• [PROBLEM TO SOLVE]:
In the data below, the answer is the run of lines from the line containing "Term of Use (139, 2509)" through the line containing "Nytt på Netflix (74, 119)", both included; print it exactly and nothing else.

• [RECORDS FOR THE EXERCISE]:
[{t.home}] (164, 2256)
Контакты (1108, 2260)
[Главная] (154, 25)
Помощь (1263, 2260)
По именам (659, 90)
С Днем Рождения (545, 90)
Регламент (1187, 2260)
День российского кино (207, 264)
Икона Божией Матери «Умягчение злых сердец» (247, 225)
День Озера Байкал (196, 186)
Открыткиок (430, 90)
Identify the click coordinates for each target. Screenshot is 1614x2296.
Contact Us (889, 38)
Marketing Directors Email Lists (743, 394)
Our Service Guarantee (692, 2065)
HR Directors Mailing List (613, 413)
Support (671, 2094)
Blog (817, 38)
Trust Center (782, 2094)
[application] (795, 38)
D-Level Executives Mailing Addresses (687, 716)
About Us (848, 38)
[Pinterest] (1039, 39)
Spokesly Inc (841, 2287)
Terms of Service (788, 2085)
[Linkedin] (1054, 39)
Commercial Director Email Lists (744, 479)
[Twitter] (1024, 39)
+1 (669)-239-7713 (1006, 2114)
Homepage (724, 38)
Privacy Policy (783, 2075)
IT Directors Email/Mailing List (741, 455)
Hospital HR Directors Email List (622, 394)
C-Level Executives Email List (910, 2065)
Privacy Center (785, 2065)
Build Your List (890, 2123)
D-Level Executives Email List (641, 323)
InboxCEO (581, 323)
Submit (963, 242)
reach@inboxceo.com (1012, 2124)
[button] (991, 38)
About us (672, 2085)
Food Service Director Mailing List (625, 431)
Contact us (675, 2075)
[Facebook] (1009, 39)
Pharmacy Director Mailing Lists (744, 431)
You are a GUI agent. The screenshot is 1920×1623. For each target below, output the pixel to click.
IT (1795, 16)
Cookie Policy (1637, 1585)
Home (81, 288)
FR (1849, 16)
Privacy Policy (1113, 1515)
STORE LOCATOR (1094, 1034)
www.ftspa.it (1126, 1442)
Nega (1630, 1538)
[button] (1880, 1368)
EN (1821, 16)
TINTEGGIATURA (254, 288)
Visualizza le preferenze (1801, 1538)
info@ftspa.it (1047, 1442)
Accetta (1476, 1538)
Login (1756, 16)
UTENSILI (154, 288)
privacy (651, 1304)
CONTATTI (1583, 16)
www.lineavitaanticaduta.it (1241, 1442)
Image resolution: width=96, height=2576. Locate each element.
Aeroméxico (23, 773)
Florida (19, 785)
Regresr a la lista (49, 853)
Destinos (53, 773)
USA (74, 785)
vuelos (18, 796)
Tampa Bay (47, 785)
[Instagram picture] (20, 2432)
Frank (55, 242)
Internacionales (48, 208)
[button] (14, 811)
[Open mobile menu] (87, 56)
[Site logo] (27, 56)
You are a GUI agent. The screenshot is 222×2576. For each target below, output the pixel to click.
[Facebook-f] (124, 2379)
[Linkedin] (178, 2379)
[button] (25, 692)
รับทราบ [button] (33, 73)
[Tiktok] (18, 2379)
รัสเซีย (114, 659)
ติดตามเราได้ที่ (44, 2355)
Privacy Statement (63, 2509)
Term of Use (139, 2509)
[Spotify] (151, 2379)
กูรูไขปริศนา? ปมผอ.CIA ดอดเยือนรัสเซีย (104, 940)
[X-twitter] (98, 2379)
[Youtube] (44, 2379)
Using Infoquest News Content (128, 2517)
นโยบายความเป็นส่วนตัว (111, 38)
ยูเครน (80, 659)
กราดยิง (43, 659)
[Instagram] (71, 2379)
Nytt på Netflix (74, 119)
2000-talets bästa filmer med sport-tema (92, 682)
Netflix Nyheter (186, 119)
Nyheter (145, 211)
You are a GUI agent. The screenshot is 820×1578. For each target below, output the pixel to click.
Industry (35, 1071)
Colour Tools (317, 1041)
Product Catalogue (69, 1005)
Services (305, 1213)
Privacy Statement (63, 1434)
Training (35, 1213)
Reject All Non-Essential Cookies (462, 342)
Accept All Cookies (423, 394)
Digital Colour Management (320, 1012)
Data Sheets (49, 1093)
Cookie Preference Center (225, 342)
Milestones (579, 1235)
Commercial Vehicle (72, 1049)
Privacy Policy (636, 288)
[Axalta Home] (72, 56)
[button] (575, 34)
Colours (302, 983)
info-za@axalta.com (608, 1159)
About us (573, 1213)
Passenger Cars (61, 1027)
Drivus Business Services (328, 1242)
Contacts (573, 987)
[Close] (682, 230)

• [OUTPUT FOR THIS TASK]:
Term of Use (139, 2509)
[Spotify] (151, 2379)
กูรูไขปริศนา? ปมผอ.CIA ดอดเยือนรัสเซีย (104, 940)
[X-twitter] (98, 2379)
[Youtube] (44, 2379)
Using Infoquest News Content (128, 2517)
นโยบายความเป็นส่วนตัว (111, 38)
ยูเครน (80, 659)
กราดยิง (43, 659)
[Instagram] (71, 2379)
Nytt på Netflix (74, 119)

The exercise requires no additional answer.